- _GIVEN PASSAGE_
---------------
Studio album by David Cassidy
- Released: February 1972
- Recorded: 1971
- Studios: Western Recorders Studio 2, Hollywood, California
- Genre: Pop
- Length: 34:21
- Label: Bell
- Producer: Wes Farrell

David Cassidy chronology
|  | Cherish (1972) | Rock Me Baby (1972) |

= Cherish (David Cassidy album) =

Cherish is the debut solo album by American singer David Cassidy, produced by Wes Farrell and released by Bell Records in early 1972.

Professional ratings
Review scores
| Source | Rating |
| AllMusic | Star |

== Recording ==
Cassidy had come to prominence via the TV series The Partridge Family and had sung lead on several hit singles and successful albums under the group moniker. Being underage at 19 upon being signed to The Partridge Family and during the first season of the show, Cassidy was on a flat-rate contract with Columbia Pictures and earned no royalties from recordings issued under the Partridge Family name on the Columbia-owned Bell label. However, upon reaching the age of 21 during the hiatus before Season 2 began production in April 1971, Cassidy was able to renegotiate his contract to include payment of royalties for sales of recordings and merchandise, as well as gaining a degree of input into, and control over, his recording career.

Cherish was designed as a project by Partridge Family musical producer Wes Farrell to break Cassidy out as a solo star via material not directly connected to the TV series. The album was recorded during the second half of 1971 with essentially the same musicians and technicians who had worked on earlier Partridge Family recordings, but with the aim of giving Cassidy a more mature sound than he had been able to display via the Partridge Family, and more personal material with which to work. Regular Farrell associates Tony Romeo and Adam Miller contributed three tracks each, while Kin Vassy – at the time a member of The First Edition featuring Kenny Rogers – penned the dramatic ballad "My First Night Alone Without You", a track which was subsequently covered by a number of other artists including Dionne Warwick and Bonnie Raitt. The album also includes the Cassidy-penned track "Ricky's Tune", reportedly a homage to a recently deceased pet dog.

== Release ==
Cassidy's first solo single, released in October 1971 while recording of the album was still in progress, was the title track, a cover of The Association's 1966 Billboard chart topper, said to have been chosen as the lead single by Farrell after a search for a song which would be instantly familiar to audiences, but had not yet been the subject of any widely known cover version. The single peaked at No.9 in December 1971 (No.1 Adult Contemporary), and was followed by the U.S. release of the album in early February 1972, along with a second single "Could It Be Forever". The single stalled at No.37, but the album was generally favorably received and sold well, reaching No.15 on the Billboard 200.
---------------
- _DATASET CONTENT_
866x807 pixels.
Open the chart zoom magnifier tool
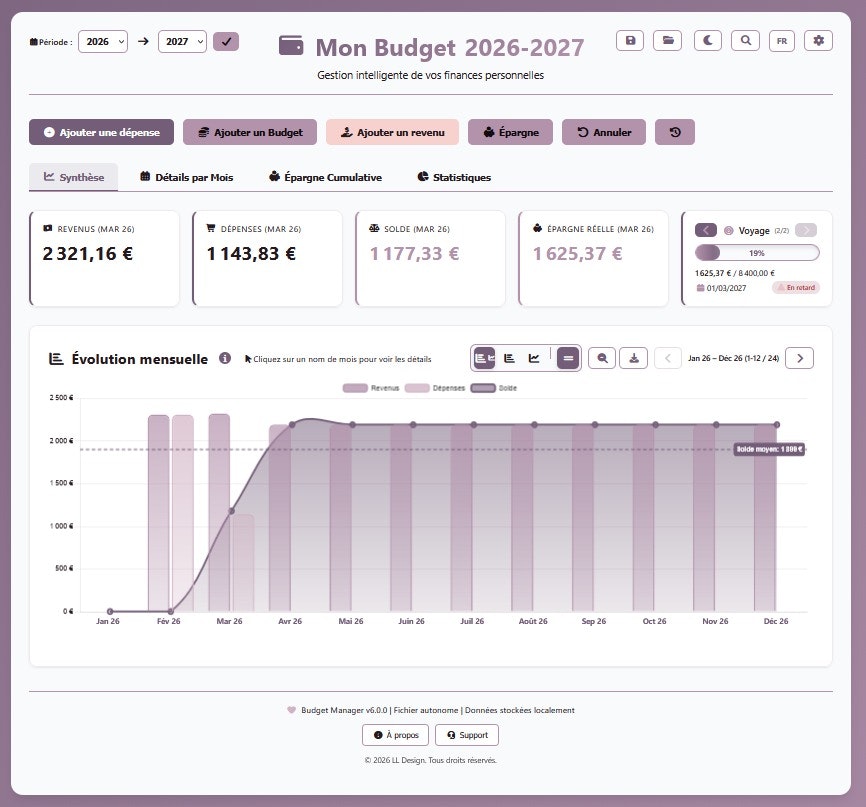(601, 358)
---------------
- _SET TASK_
Pick up the article on the album Cherish after its last sentence and carry it forward. The lines above have no connection to the article on the album Cherish.

- _RESPONSE_
In the United Kingdom, where the Partridge Family was just beginning to catch on (the TV series did not start to air there until December 1971), Cherish was released in March 1972. It was decided to release "Could It Be Forever" and "Cherish" as a Double A-side, which quickly rose to No.2, with "Could It Be Forever" receiving the majority of airplay on radio stations. The album also took off. It climbed to No.2 and remained in the Top 40 for 43 weeks. This marked the start of a 3-year period in which Cassidy became one of the biggest record-sellers and a pre-eminent teen idol in the U.K. and Australia (where "Cherish" hit No.1) at the same time as his sales in the U.S. were falling. In March 1973 (following two successful singles from Cassidy's second album Rock Me Baby) the UK fan-favorite "I Am a Clown" with its memorable spoken introduction was belatedly issued as a single, and reached No.3.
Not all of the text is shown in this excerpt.